--- Data for the task Enclosed Below ---
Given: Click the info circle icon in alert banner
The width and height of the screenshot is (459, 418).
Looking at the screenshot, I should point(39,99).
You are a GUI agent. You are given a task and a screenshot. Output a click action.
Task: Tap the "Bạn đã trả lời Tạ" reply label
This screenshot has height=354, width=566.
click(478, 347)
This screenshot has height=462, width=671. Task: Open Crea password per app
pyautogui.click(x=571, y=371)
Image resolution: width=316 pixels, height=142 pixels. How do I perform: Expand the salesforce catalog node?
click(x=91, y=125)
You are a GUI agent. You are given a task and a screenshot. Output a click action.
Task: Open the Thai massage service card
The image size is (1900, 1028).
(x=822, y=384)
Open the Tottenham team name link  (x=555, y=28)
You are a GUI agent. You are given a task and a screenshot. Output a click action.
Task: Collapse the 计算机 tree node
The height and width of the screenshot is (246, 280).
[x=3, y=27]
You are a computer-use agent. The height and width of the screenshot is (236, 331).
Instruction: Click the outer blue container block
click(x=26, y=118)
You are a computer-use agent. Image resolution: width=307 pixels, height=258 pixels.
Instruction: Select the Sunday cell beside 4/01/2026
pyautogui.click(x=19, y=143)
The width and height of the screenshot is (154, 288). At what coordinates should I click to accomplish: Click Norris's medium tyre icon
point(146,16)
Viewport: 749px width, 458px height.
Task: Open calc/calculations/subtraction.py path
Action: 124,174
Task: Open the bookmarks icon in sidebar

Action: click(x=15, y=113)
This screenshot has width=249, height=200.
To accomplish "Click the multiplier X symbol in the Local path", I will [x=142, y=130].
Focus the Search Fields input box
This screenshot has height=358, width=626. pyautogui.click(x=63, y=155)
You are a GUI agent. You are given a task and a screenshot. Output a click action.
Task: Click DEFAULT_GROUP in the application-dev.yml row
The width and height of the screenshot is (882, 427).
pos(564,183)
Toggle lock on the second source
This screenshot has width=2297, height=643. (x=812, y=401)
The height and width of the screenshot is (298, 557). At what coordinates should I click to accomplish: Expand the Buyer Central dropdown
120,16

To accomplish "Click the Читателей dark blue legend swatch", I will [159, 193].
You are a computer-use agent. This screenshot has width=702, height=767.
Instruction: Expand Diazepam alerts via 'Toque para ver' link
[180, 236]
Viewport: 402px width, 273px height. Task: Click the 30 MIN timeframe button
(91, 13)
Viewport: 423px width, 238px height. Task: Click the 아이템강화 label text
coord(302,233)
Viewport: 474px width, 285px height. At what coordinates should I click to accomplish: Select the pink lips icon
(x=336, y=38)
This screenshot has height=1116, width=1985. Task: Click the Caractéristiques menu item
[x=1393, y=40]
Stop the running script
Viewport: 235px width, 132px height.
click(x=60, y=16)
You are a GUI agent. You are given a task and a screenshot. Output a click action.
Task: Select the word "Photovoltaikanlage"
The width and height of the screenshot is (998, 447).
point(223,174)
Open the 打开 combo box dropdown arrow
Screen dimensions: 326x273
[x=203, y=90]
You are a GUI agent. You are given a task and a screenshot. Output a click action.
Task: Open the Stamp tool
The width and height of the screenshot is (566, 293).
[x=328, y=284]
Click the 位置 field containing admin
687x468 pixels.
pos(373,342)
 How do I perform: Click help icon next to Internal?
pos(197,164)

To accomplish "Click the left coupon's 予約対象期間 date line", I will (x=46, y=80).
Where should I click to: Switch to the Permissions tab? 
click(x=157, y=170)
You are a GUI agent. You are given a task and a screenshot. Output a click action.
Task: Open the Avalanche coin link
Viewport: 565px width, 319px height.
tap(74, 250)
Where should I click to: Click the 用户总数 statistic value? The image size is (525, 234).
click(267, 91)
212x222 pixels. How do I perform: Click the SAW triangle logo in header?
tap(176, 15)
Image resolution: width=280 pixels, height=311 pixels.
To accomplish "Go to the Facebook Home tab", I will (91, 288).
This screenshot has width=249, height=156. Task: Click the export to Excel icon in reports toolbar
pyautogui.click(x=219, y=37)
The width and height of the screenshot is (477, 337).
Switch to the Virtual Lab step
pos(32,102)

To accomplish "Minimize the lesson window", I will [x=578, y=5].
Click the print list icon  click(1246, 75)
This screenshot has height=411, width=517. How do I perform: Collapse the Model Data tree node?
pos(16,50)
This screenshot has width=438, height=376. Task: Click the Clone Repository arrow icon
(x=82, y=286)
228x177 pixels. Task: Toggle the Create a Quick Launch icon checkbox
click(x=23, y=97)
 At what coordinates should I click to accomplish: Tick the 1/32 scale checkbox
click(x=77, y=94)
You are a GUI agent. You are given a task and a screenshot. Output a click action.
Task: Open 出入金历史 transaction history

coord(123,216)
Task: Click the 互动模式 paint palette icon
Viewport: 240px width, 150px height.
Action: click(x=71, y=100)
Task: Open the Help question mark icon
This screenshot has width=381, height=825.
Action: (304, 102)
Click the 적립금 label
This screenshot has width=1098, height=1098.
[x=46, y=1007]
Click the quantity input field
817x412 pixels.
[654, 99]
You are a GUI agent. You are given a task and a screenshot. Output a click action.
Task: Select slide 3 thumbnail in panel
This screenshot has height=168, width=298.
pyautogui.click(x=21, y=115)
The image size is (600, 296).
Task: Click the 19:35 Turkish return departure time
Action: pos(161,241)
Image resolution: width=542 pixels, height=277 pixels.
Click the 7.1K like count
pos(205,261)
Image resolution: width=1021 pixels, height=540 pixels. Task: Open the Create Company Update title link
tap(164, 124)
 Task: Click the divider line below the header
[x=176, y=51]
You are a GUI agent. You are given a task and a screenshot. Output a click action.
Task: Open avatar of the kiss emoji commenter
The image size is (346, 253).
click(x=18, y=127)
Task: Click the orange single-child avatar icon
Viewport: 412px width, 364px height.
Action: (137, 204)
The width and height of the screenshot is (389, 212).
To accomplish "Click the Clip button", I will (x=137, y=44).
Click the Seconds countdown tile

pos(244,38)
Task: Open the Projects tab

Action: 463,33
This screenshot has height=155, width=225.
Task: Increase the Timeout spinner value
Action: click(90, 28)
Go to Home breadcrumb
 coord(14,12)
--- End of Enclosed Data for the task ---
# Requirement
All lines above in which the word "avatar" occurs should be identified and copied.

# Result for this exercise
Task: Open avatar of the kiss emoji commenter
Task: Click the orange single-child avatar icon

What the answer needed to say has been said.